Şimdi Hindistan’ın dış kaynak şirketleri, sonuçlarının istikrara kavuştuğunu görüyor. Yatırımcılar, maliyetleri kısmak ve çalışan sayısını azaltmak isteyen şirketlerin hizmetlerini aradığına bahse girerken hisse fiyatları yükseldi.
Gerçekten de, şirketler dış kaynak şirketlerine yönelmeye başladılar. Temmuz ayında, yatırım fonu şirketi Vanguard, Hindistan merkezli Infosys ile kayıt tutma ve teknoloji hizmetleri gibi 1.300 arka ofis pozisyonu almak için bir anlaşma yaptığını söyledi. Vanguard’ın bir sözcüsü, işçilere Infosys’te karşılaştırılabilir işler teklif edileceğini ve kararın pandemi veya H1-B programındaki değişimlerle ilgili olmadığını da sözlerine ekledi.
Hindistan’ın dış kaynak şirketleri uzun vadeli zorluklarla karşı karşıya. Yapay zeka gibi en son teknolojiler sonunda bazı görevlerini üstlenebilir. Şirketlerin kendileri, Silikon Vadisi ve Çin’de yapılan yenilikçi teknoloji çalışmalarının çoğunu yapmak için değer zincirini yükseltmeye çalışıyor.

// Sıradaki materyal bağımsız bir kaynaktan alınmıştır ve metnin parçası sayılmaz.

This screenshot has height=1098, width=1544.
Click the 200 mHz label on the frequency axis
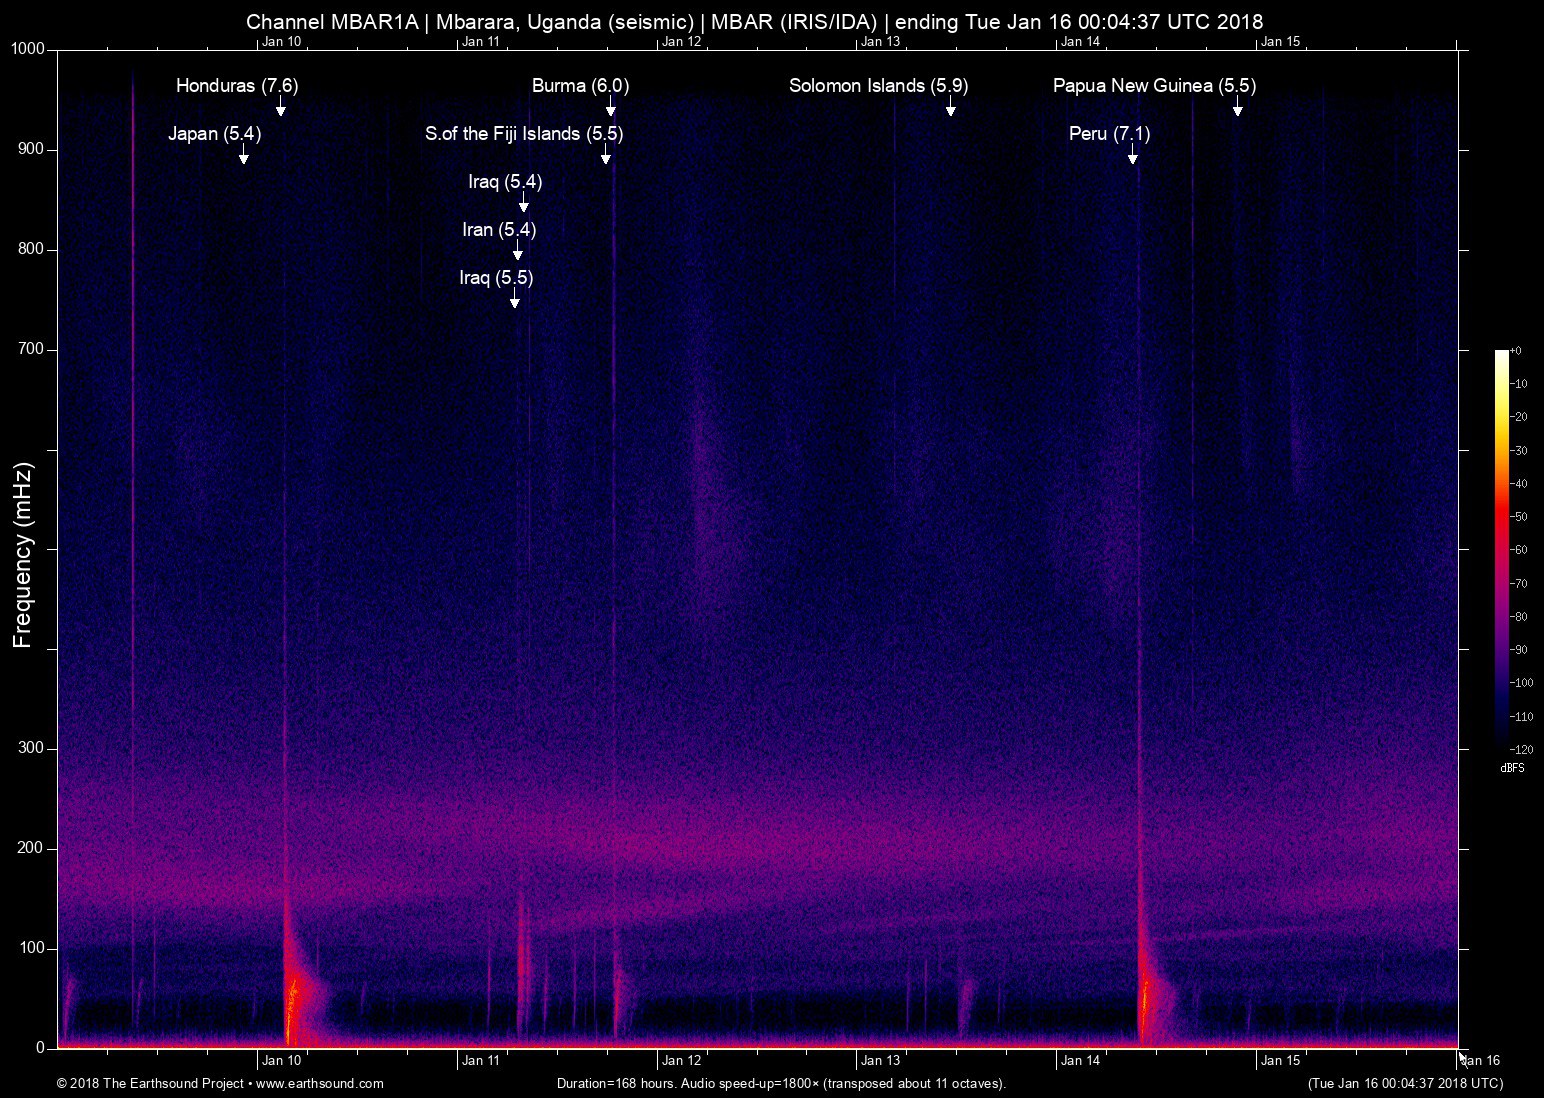click(x=30, y=848)
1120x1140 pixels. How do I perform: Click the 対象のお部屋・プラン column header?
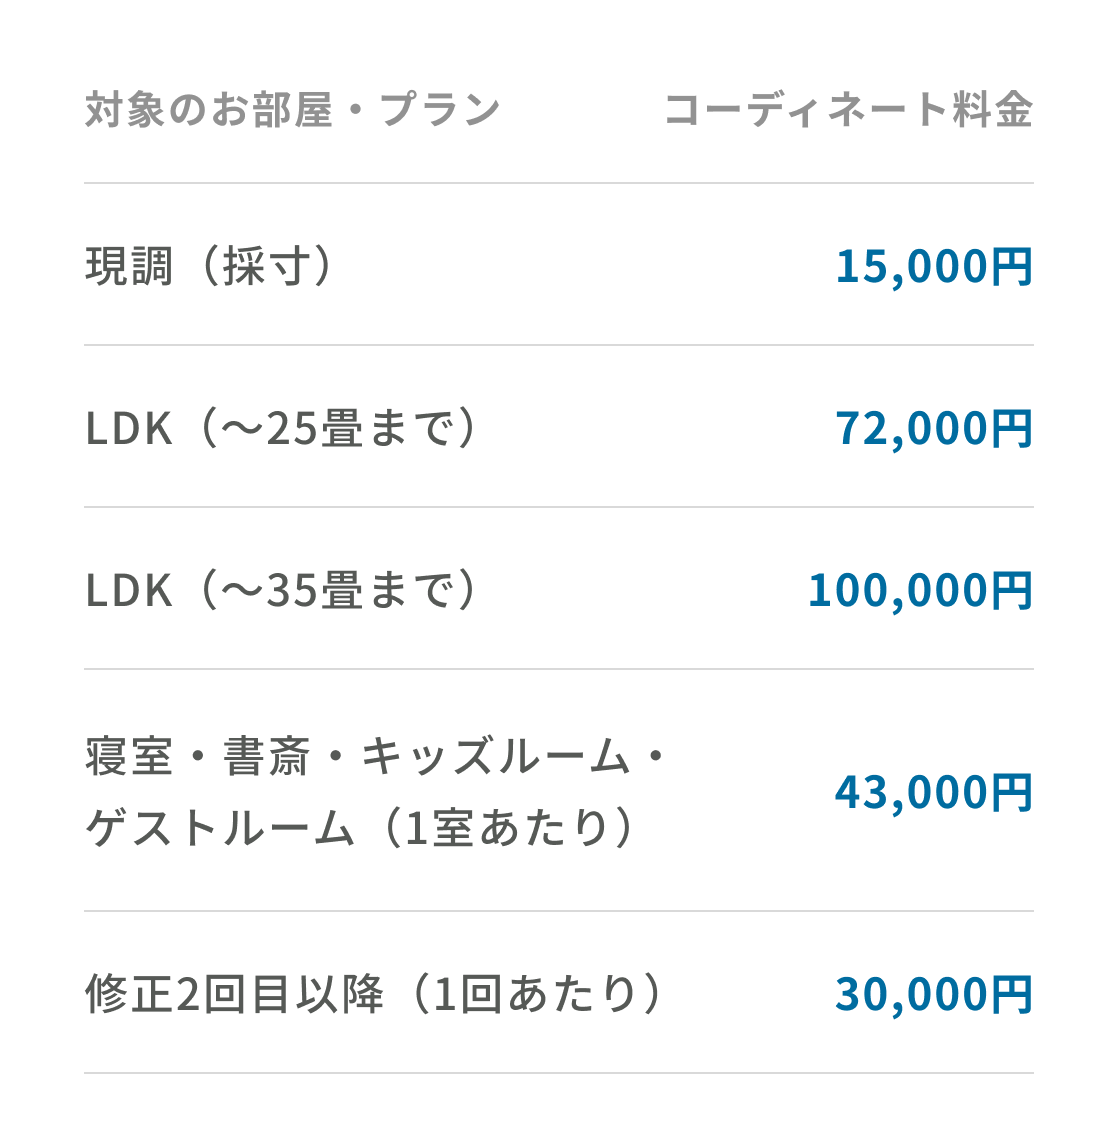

“Daha büyük Hint BT şirketlerinin çoğu bu yönde genişlemedi. Singapur merkezli bir analist ve bir kredi derecelendirme firması olan Fitch Ratings’in kıdemli direktörü Nitin Soni, yarı iletkenler, e-ticaret, oyun ve diğer teknolojilere genişlemediler” dedi. “Hepsi organizasyonel şeylerin otomasyonu alanında olan temel güçlü yönlerine bağlı kaldılar.”
Ancak ofisin geleceğini yeniden düşünen şirketler onlara yeni fırsatlar sunabilir.
Küresel danışmanlık firması Kearney’nin Mumbai merkezli ortağı Ajay Gupta, “Aynı veya daha iyi yeteneği daha düşük maliyetle elde edebiliyorsanız, bu da işinizi 24 saat yapmanıza olanak tanıyorsa, bu iyi bir değer önerisidir,” dedi.
Geleneksel ofisler hakkında, “Hindistan’daki şirketler bile ‘Bu katı altyapıya ihtiyacımız yok’ diyor” diye ekledi.
Vindu Goel, Kaliforniya, Berkley’den gelen raporlara katkıda bulundu.